モビリティサービスを提供するベンチャー企業のGlobal Mobility Servic(東京都千代田区/GMS)と富士通(東京都港区)は、フィリピンでのICT(情報通信技術)を活用した電動三輪タクシーの普及に向けて、サービス拡充のための実証を開始する。

GMSは、独自開発した車両遠隔制御システム「Mobility-Cloud Connecting System」(MCCS)によって、車両の現在位置の把握や、利用料金の支払いに滞りが生じた際に走行を遠隔で停止させることなどが可能なモビリティサービスの実証実験を2014年9月から2015年1月にフィリピンのマニラ首都圏で行った。

今回、富士通の位置情報活用クラウドサービス「FUJITSU Intelligent Society Solution SPATIOWL」(SPATIOWL)と連携することで、バッテリーの残量と消耗具合から走行可能距離を導き出す機能や給電スポットまで誘導するサービス、電力消費量の少ないルートを案内するサービスなどを可能とする実証実験を、2015年秋より同地域で行う。その後、GMSが今春から運用しているサービスにこれらの機能を拡充させ、2016年度中にフィリピンで展開する。

MSプラットフォームシステムとSPATIOWL連携イメージ

GMSプラットフォームシステムとSPATIOWL連携イメージ

これにより両社はフィリピンにおける電動三輪タクシーの普及を支援し、環境改善や利便性向上に貢献していきたい考えだ。さらに今後、電動車両の市場の拡大が見込まれる東南アジアおよび中国でのサービス展開も検討する。

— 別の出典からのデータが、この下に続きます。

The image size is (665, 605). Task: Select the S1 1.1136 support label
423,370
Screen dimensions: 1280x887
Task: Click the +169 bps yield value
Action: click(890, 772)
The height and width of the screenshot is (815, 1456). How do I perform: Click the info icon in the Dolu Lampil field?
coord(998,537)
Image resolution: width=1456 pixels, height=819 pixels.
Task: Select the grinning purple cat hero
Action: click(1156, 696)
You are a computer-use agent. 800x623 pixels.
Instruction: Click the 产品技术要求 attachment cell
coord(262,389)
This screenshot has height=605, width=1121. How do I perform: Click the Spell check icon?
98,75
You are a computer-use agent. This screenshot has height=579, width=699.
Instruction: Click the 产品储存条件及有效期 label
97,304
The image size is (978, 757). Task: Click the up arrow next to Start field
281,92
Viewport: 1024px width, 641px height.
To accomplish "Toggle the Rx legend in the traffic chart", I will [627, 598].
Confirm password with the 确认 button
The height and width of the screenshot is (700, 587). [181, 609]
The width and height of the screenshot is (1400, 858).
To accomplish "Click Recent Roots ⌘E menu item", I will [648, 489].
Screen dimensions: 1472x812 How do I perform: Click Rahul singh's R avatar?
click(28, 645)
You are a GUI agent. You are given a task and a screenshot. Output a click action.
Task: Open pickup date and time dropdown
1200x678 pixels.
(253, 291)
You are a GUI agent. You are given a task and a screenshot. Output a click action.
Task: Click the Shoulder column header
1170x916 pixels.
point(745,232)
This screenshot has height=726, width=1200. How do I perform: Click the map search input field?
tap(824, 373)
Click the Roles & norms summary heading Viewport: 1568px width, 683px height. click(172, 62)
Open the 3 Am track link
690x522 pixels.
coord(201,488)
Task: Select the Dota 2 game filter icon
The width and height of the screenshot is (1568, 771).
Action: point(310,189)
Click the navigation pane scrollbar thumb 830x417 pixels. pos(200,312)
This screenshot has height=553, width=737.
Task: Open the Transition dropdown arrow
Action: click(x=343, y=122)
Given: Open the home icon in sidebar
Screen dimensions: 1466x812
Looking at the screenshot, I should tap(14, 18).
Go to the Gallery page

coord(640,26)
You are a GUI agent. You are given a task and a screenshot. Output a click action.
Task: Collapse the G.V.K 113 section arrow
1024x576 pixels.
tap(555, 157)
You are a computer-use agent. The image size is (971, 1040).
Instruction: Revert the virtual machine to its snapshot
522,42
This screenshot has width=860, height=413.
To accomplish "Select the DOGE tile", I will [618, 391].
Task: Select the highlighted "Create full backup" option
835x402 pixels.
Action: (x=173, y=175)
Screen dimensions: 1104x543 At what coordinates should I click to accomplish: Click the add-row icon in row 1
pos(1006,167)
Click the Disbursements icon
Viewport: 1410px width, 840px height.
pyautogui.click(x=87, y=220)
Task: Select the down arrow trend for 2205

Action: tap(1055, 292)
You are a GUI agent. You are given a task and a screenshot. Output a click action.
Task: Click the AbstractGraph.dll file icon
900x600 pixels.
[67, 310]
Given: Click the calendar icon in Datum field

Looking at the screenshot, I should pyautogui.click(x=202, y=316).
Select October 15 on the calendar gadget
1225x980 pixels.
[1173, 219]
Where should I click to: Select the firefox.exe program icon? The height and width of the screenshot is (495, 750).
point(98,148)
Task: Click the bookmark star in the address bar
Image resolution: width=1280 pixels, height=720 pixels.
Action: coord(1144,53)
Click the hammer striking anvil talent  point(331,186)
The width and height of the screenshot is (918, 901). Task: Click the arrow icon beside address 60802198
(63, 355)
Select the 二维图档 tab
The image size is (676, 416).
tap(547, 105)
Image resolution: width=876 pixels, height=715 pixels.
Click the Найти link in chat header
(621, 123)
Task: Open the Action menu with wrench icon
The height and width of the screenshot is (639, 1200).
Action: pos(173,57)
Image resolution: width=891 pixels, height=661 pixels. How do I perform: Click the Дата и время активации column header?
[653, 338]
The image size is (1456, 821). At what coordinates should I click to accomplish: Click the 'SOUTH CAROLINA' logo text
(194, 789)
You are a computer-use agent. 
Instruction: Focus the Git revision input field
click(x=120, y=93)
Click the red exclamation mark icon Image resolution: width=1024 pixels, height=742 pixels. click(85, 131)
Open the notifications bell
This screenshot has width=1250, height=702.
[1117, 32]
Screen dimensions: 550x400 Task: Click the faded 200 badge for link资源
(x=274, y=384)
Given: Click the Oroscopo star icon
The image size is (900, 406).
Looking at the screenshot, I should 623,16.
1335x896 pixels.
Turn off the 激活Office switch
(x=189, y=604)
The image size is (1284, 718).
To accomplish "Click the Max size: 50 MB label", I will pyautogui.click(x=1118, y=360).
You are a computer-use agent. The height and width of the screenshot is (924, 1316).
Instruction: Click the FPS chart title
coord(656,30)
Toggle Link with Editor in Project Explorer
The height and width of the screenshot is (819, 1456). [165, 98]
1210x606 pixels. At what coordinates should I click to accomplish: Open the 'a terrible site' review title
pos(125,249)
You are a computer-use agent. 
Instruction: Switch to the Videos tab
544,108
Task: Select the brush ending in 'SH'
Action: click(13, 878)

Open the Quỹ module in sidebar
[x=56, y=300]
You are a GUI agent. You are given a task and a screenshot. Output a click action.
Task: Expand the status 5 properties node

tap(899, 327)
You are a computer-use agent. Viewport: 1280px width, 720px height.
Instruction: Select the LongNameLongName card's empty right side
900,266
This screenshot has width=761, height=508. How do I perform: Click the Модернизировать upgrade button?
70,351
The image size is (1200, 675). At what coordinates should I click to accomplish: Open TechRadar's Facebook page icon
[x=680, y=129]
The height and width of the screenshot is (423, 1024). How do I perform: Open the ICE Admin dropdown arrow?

なお、GMSは本格的なサービス開始に向け、フィリピン最大の通信キャリア・PLDTグループのスマート社とMCCSの通信に同社のネットワークシステムを活用し、大規模車両提供サービスを行うこと、フィリピン最大の配電会社・メラルコグループMSERV社と給電インフラの整備を共同で行うこと、フィリピン最大の料金回収企業・メラルコグループ バイアドセンター社とリアルタイムで支払いの状況を確認できるシステムの構築を共同で行うことで業務提携した。

(写真左)Mobility-Cloud Connecting System、(写真右)ケソン市での調印時の様子

(写真左)Mobility-Cloud Connecting System、(写真右)ケソン市での調印時の様子

フィリピンでは、ガソリンを燃料とする三輪タクシー(トライシクル)が生活者の移動手段として定着しているため、大気汚染問題が深刻化し、政府は排気ガスを出さない電動三輪タクシーの導入を推進している。しかし、ドライバーは低所得者層が多く、電動三輪タクシーを購入したくても与信審査が通らないケースがある。そこでGMSは与信審査が不要な電動車両提供サービスの展開を目指している。